In June of 2010, I was fishing the Canal and I just didn’t feel ‘right’. I was out of it and I was just so tired, which was not normal for me. I remember I was about to leave and I saw some fish pushing mackerel near the herring run. The ‘me’ that lives inside my brain was all about taking a shot at those fish and I fired a glidebait at the action and hooked up almost immediately. The other half of me, you know, the physical being…was not happy that I had to battle this high 30-pound fish while feeling like someone poured sugar into my gas tank. I landed the fish and was so wiped out that I had to sit down and breathe for several minutes before I could even consider standing up again!
The short version of the story is that I had Lyme disease and medication eradicated any signs of the disease after the third dose. But I can’t remember a time when I felt worse. The worst part is, that the symptoms were very similar to any nasty flu, high fever, dizzying headache, sore muscles and fatigue. There were two clues that made me test for Lyme. The night after the Canal experience, I fell asleep shivering with a high fever and I had this really weird dream where I was suspended in a gray nothingness, no sound, no sense of up or down, but in that dream I pulled a tiny tick off myself, that was the only action in the dream. The next morning I walked by a mirror with no shirt on and saw a tiny red spot, maybe the size of a nickel. I called my mom, she’s a nurse, and she forcibly exclaimed, “Circle it with a pen!” Within hours it had grown to the diameter of a softball and was hot to the touch. It didn’t resemble the classic bullseye, but I felt that it couldn’t be a coincidence.
As a devoted lover of the outdoors, I became obsessed with Lyme and wanted to learn as much as I could about the disease and how it manifests in people, how long a tick can be attached before transmission, how important early detection is…and I have learned a lot.
The weather we’re having this summer is like the perfect storm for tick procreation, it’s been warm but – save for a few days – not insanely hot. It’s been wet, but not too wet and the results are bearing themselves out. I recently took a fence down in my yard which has become a passageway for the local deer herd. Just over the past month, I have pulled three embedded deer ticks off myself and my wife has found five and contracted her second case of Lyme in the last four years!

__Saved entries__:
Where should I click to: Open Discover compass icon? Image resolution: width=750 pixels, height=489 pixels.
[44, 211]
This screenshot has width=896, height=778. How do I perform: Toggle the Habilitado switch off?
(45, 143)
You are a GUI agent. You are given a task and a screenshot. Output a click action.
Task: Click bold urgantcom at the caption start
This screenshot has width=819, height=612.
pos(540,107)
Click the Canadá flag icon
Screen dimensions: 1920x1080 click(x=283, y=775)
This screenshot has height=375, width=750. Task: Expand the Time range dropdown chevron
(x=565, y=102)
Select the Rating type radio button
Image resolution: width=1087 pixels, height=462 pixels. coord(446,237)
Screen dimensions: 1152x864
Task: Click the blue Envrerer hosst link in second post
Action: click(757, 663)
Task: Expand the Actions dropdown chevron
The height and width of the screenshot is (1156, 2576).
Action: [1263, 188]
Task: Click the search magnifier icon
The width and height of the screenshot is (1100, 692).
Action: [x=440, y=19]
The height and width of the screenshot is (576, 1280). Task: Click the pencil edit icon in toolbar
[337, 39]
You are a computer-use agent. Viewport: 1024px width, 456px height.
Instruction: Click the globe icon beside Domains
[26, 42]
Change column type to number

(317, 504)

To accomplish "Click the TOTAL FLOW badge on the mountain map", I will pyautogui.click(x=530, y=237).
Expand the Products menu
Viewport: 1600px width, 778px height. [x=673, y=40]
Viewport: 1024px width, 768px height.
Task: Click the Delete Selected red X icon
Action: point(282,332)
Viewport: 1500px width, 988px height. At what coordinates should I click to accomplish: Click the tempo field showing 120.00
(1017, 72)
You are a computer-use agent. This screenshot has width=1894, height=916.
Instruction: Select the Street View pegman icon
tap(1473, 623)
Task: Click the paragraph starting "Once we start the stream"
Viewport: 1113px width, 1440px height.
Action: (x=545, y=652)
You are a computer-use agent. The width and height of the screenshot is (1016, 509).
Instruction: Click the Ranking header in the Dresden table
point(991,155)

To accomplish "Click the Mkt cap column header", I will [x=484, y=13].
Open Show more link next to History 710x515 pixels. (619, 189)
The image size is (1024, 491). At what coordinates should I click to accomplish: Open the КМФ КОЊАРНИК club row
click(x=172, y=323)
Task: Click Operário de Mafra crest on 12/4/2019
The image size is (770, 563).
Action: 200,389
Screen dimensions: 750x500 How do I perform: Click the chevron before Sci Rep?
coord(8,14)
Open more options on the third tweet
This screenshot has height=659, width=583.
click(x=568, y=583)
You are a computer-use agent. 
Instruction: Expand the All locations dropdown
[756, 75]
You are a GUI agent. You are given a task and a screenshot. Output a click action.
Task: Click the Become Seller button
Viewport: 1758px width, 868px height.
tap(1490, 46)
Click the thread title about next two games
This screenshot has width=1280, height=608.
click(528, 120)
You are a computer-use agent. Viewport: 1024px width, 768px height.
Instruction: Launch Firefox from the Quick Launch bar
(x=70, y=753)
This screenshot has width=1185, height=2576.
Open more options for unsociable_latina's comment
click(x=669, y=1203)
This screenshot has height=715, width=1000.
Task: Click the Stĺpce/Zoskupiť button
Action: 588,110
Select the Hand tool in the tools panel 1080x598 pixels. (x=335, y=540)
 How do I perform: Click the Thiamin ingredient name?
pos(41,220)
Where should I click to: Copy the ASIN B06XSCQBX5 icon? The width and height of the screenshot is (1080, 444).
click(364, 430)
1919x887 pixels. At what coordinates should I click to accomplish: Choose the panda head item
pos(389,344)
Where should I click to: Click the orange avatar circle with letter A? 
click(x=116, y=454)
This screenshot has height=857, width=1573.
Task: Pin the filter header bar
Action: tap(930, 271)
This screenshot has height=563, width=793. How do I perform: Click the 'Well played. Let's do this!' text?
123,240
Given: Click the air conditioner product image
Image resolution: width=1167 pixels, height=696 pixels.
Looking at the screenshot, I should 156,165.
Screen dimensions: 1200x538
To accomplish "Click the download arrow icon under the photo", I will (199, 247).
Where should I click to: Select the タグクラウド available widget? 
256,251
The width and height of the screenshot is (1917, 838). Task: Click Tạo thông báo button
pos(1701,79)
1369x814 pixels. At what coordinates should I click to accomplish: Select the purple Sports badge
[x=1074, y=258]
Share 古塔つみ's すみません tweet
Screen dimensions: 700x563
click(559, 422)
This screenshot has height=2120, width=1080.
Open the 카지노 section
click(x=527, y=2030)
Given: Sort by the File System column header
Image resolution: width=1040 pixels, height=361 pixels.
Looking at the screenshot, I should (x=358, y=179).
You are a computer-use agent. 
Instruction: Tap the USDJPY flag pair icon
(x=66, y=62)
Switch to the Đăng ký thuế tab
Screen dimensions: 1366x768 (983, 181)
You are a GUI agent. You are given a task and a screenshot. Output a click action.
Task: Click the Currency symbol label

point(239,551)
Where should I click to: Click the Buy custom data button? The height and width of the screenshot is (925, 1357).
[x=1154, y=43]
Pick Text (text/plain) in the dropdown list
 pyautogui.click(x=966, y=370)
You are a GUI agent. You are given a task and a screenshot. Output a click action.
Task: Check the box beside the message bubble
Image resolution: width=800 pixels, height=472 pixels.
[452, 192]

__PARTS OF THE EXERCISE__:
- A) In the Lyme disease account, what did the writer's mother say to do about the red spot?
- B) Extend the Lyme disease account, picking up right after its final sentence.

__ANSWER SECTION__:
- A) She said to circle it with a pen.

- B)
Lyme disease is not something to be toiled with. I have a close friend who ignored the initial symptoms and now has chronic Lyme disease which has permanently damaged his heart, he’s in his late 30s. And I have known many others whose symptoms have varied so wildly that I would suggest asking your doctor to test for Lyme if you have any unexplained and prolonged flu-like symptoms, any prolonged joint or muscle pain that doesn’t respond to treatment and especially if you have any weird swelling in a joint or joints or strange allergic reactions like rashes or even out-of-the-blue swelling in your lips. These are all confirmed symptoms from friends who tested for Lyme on a hunch after experiencing some of these odd symptoms. And, not one of them experienced the bullseye rash, so don’t rely on that supposedly ‘classic’ symptom.
This fall has all the ingredients to be a really bad one for ticks and my doctor told me that they treat for Lyme disease 365 days per year because our winters rarely get cold enough to kill them off anymore. Take my advice, look extra closely, check your kids, and check yourself twice. Use a lint roller on your clothes to lift unseen ticks off your clothes after walking in the woods or even just watering the garden. And trust me when I tell you that these things are TINY, sometimes no larger than the period at the end of this sentence. I’ve had to use a field microscope twice to confirm that the black dot I found was actually a tick. And if you experience odd symptoms advocate for yourself at the doctor, insist that they test you, because the longer Lyme goes untreated the worse it gets. You’ve been warned.